On 11/7/24 10:36 AM, Robin Dapp wrote:
I think it'd be better if I abstain from this.  I probably disagree too
much with the current structure and the way that the code is developing.
I won't object if anyone else approves it though.

It's not that I'm happy with the current state either and I thought about
how to rewrite it more than once.  So if you have an idea for a good
rework of it (or larger parts of ifcvt) I'd be all ears.

My argument right now would be that this patch doesn't make things worse in
terms of complexity and improves SPEC 2017's deepsjeng considerably on riscv.
IMHO it doesn't inhibit a future rewrite and even simplifies things
ever so slightly.
I went back and reviewed this thread from last summer & fall.

The second attempt is (in the original and Robin's adjustment) meant to refine the results of the first attempt. It's not supposed to do anything unexpectedly different. Robin's change does at least check that the second attempt doesn't do something crazy bad like generate code noce_convert_multiple_sets_1 can't handle.

Robin's patch also makes that refinement step unconditional.
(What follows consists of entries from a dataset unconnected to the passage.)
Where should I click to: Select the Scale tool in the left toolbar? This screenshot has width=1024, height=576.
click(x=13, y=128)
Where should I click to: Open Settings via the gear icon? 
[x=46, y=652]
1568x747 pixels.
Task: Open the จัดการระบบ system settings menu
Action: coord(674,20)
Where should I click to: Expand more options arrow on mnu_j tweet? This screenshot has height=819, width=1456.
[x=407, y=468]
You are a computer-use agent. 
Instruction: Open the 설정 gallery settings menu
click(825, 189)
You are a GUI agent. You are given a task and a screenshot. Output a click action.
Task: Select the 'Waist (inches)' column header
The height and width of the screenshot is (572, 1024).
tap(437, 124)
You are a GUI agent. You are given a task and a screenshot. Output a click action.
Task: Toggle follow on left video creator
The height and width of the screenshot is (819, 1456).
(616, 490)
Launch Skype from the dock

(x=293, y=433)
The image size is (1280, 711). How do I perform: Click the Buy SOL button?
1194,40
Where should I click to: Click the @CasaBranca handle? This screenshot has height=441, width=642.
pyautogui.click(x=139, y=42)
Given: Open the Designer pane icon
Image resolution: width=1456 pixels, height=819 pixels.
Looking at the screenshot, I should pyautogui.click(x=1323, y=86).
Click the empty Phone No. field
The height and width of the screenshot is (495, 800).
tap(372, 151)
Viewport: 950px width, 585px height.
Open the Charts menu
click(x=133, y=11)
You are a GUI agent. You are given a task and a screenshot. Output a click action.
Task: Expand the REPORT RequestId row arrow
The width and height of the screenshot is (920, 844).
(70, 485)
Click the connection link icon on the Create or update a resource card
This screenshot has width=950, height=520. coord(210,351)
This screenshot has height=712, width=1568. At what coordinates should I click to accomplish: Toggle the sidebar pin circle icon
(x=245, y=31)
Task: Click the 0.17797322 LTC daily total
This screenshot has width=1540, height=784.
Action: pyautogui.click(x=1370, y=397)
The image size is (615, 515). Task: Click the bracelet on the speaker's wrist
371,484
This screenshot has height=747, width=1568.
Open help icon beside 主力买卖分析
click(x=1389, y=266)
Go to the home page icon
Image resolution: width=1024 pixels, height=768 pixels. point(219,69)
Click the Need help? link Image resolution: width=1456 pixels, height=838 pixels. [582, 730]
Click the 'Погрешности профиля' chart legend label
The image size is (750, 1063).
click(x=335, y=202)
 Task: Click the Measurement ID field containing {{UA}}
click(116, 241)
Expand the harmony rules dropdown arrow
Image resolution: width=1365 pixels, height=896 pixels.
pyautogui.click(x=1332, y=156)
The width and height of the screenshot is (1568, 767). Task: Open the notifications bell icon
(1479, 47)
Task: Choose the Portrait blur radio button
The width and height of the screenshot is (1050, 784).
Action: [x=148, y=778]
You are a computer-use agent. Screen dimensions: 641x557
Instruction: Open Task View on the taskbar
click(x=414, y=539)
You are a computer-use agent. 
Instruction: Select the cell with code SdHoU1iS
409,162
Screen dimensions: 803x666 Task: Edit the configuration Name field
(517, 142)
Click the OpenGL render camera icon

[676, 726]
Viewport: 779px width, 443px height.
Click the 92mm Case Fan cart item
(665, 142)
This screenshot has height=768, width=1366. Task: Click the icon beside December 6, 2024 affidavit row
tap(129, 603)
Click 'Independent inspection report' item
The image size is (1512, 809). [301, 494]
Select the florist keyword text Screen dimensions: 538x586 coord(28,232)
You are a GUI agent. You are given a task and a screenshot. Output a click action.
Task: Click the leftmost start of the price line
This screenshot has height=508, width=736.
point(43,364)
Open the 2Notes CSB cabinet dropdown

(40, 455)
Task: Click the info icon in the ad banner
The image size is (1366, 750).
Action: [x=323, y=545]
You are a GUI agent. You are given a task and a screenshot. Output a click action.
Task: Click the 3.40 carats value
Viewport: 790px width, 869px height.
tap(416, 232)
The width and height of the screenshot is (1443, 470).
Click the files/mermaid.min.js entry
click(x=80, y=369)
If I'm reading Richard S's concerns correctly, he has more of a philosophical concern with the code rather than an implementation concern. For example, if we did life analysis we could easily know what values need to be preserved. And he's right. But the life analysis itself (ISTM) would be just as complex as running through the code again knowing the temporary set. It's also not clear (based on Robin's comment) that would be sufficient to avoid a fixup step. ie, it's not a given that Richard's approach would ultimately result in a cleaner implementation.


So I think this boils down to Richard's general structure concerns vs the Robin's pragmatic approach with measurable performance gains. Richard agreed to step aside, and since I'm the one that threw this in Robin's lap after seeing missed if-conversion in an important part of deepsjeng I'm inclined to ACK the V4 version for the trunk. I don't see that it makes the current implementation notably worse and in some ways cleans it up (IMHO).

Robin, given the time since submission, I would suggest a fresh bootstrap and regression test on x86. Given the V4 passed on x86 and aarch64 in the past and earlier versions tested well on s390, I think just the sanity check on x86 is needed.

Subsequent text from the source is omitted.